Zaza, a landscape contractor, wife Linda Truong, and their kids, aged 6 and 4, moved from their home in Richmond Hill 18 months ago and relocated to Collingwood. The family had a weekend/vacation home in the area, where they skied during winters.
Eighteen months ago, the Zazas sold their Richmond Hill home and their weekend house, bought a detached home and relocated to Collingwood.
As a landlord of rental properties in the GTA, Zaza became interested in the rising home prices in Collingwood. His sister- and brother-in-law also fell in love with the area; so they and the Zazas purchased a total of six new townhouses in MacPherson Builders’ development, Blue Fairway, set along a golf course and minutes away from Blue Mountain ski resort and downtown Collingwood.
The townhomes range from two-storey, three-bedroom, 1,300-square-foot units to 2,220-square-foot, four-bedroom bungalows, and were priced from $320,000 to $396,000. One closed in November 2017, another this past April, with three more to close in August and the final one in October. Like many builders, MacPherson offers a referral incentive — ranging from $1,500 to $4,500 — for friends and family who buy.
With his family home now one of the Blue Fairway townhouses, Zaza plans to rent out his other two. His brother-in-law uses his as a weekend vacation home, and his sister-in-law hasn’t yet decided what to do with hers.
“Typically, for a three-bedroom townhouse, you can get $1,500 to $2,400 per month in rent,” Zaza says. “I like long-term, I’m not into seasonal renting, but you can get big money for a winter rental.”
A Collingwood winter rental can command $10,000, or substantially more, for three months, based on local listings. Collingwood has a vacancy rate of 0.7 per cent, so there is hot demand for long-term rentals, as well as short-term, seasonal accommodations.
Zaza prefers to buy new, pre-construction homes as investments, as he finds resales more expensive; there are also substantial equity gains between phases of new developments.
When MacPherson Builders launched the first phase of chalet-style bungalow townhouses at Blue Fairway in September 2013, prices started at $349,900. Bungalow towns that launched in Phase 4, in March 2018, now start at $689,900. Two-storey townhouses that launched in Phase 2, in May 2015, started at $302,900; 11 months later, the Phase 3 price of the two-storey towns started at $347,900.
According to statistics from the Southern Georgian Bay Association of Realtors, based on MLS transactions, sales in the western region, including Wasaga Beach, Clearview Township, Collingwood, The Blue Mountains, the Municipality of Meaford and Grey Highlands, the average home sale price in June was $536,718, up 9.4 per cent from June 2018. In Collingwood specifically, the median sale price edged up 3.2 per cent on a year-over-year basis to $565,000 — a new record for single detached properties.
Zaza likes real estate as an investment, since he can put a deposit down, enjoy equity gains and have someone else pay the mortgage.
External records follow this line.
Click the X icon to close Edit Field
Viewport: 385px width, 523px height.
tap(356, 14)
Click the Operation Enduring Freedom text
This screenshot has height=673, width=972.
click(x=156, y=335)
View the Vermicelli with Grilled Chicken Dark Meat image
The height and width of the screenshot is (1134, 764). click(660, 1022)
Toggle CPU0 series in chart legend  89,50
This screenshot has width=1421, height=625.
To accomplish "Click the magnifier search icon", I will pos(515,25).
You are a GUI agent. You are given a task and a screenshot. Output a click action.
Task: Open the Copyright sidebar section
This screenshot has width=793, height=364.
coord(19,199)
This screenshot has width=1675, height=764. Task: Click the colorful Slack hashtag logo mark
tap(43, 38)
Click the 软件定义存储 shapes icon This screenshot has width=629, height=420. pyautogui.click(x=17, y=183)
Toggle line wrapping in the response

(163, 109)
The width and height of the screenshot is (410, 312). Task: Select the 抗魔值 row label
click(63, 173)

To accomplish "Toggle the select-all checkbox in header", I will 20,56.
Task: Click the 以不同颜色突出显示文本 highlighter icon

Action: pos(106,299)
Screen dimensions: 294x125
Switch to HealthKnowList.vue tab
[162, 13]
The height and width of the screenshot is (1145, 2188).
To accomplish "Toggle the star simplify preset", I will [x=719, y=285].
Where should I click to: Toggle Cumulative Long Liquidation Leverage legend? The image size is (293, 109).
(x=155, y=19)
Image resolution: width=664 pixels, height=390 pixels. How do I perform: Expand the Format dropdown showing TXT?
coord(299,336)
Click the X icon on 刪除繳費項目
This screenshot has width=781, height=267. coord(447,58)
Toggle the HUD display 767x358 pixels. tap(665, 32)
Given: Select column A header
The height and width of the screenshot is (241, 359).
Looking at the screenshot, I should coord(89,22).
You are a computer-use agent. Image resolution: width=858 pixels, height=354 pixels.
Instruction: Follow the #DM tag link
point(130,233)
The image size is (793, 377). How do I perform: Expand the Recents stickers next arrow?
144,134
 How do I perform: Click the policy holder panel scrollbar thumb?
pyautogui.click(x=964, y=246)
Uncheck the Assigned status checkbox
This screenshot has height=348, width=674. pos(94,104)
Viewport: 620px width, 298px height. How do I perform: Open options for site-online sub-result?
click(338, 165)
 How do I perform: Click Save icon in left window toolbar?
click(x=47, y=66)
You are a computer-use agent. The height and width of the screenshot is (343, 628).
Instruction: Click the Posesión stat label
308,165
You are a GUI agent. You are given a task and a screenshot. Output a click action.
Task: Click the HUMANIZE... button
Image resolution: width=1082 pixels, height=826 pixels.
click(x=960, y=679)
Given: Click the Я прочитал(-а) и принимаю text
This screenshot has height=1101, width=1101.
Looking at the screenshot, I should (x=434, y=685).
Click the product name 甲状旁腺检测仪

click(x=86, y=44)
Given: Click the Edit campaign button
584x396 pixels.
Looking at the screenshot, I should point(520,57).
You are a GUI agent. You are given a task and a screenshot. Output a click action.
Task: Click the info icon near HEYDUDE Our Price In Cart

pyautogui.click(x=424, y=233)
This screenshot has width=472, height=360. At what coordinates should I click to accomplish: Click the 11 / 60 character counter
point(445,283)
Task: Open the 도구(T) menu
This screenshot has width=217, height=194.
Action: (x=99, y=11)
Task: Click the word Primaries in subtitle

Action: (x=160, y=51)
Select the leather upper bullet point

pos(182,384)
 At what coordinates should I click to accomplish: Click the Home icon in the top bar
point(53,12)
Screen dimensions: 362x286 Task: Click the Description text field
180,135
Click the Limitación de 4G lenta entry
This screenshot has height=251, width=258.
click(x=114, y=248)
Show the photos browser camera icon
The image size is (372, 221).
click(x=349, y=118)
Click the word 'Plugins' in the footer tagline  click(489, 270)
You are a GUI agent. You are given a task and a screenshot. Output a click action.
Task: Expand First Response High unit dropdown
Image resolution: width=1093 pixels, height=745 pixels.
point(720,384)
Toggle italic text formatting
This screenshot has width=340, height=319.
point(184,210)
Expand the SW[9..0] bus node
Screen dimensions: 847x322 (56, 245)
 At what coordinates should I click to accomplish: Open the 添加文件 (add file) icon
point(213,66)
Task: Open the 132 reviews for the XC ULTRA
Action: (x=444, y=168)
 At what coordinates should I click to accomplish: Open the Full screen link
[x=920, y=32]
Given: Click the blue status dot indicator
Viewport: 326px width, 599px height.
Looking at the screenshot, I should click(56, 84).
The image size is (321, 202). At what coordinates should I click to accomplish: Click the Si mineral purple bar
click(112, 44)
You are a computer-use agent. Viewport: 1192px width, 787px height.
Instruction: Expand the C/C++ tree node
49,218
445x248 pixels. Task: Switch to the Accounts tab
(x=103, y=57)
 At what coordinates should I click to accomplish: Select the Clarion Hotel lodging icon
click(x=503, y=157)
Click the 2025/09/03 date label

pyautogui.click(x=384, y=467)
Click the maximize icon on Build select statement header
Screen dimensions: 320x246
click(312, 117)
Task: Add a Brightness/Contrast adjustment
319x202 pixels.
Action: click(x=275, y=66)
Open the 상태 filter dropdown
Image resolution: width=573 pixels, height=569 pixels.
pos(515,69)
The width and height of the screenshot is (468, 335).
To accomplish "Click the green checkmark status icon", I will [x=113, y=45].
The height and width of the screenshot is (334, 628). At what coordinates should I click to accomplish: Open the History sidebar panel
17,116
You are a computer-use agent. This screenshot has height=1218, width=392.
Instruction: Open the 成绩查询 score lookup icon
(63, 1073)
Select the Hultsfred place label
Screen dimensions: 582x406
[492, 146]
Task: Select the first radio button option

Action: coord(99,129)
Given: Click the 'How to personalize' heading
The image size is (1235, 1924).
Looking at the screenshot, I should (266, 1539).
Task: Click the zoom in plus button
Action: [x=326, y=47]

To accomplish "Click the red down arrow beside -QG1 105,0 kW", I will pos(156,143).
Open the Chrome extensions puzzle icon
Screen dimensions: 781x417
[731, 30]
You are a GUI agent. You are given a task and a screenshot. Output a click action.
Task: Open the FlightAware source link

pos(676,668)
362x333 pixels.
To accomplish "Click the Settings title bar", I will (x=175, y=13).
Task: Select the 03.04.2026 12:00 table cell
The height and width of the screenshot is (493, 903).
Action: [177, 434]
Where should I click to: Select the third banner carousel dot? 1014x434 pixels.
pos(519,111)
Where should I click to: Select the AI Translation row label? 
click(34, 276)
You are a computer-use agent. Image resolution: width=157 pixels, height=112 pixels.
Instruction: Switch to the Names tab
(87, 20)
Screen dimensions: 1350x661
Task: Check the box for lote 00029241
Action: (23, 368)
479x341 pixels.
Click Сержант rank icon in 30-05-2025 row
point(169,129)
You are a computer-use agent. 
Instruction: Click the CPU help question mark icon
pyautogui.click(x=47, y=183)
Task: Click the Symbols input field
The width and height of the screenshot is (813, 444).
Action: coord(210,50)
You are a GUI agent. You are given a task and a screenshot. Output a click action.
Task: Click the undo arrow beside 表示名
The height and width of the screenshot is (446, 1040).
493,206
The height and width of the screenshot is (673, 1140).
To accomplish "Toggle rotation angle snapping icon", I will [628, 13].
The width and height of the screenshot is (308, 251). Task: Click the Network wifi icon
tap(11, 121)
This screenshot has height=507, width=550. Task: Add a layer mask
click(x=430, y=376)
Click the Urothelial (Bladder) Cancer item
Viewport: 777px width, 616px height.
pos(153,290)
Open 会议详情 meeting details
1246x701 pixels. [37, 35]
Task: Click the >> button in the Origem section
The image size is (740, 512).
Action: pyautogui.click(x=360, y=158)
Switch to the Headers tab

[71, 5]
He says if he has a $260,000 mortgage on a property, for example, $2,000 in rent brings in positive cash flow that covers the expenses.
However, he notes that it’s difficult to get financing for multiple properties, and buyers will likely have to come up with at least a 50 per cent down payment for each.
“Most lenders only allow you to have so many doors,” says Chris Dopp, principal broker with The Mortgage Centre in Collingwood. “Most allow a maximum of four to six units, whether it’s a four-plex or six-plex or individual homes. A lender will also only look at 50 per cent of the rental income when you are applying for a mortgage, yet they factor in 100 per cent of the mortgage costs and taxes.”
Dopp says units intended as short-term rentals can be hard to finance, “as basically you are buying a hotel room that you rent out for a day or a few weeks. CIBC is one of the few lenders who will finance a unit in a rental pool, but most lenders won’t.”
For vacation or weekend retreat homes, buyers can put as little as 5 per cent down. But there are stipulations, Dopp says, such as having the property owner-occupied at least part of the year. It has to be a one-unit home suitable for year-round use. And you have to qualify for a mortgage under current rules.
“The closer you get to the mountain, the more expensive real estate is,” Dopp says. “People can use their second home as their own ski chalet or rent it out for the season and go south for the winter, and use it themselves in summer. That’s very common.”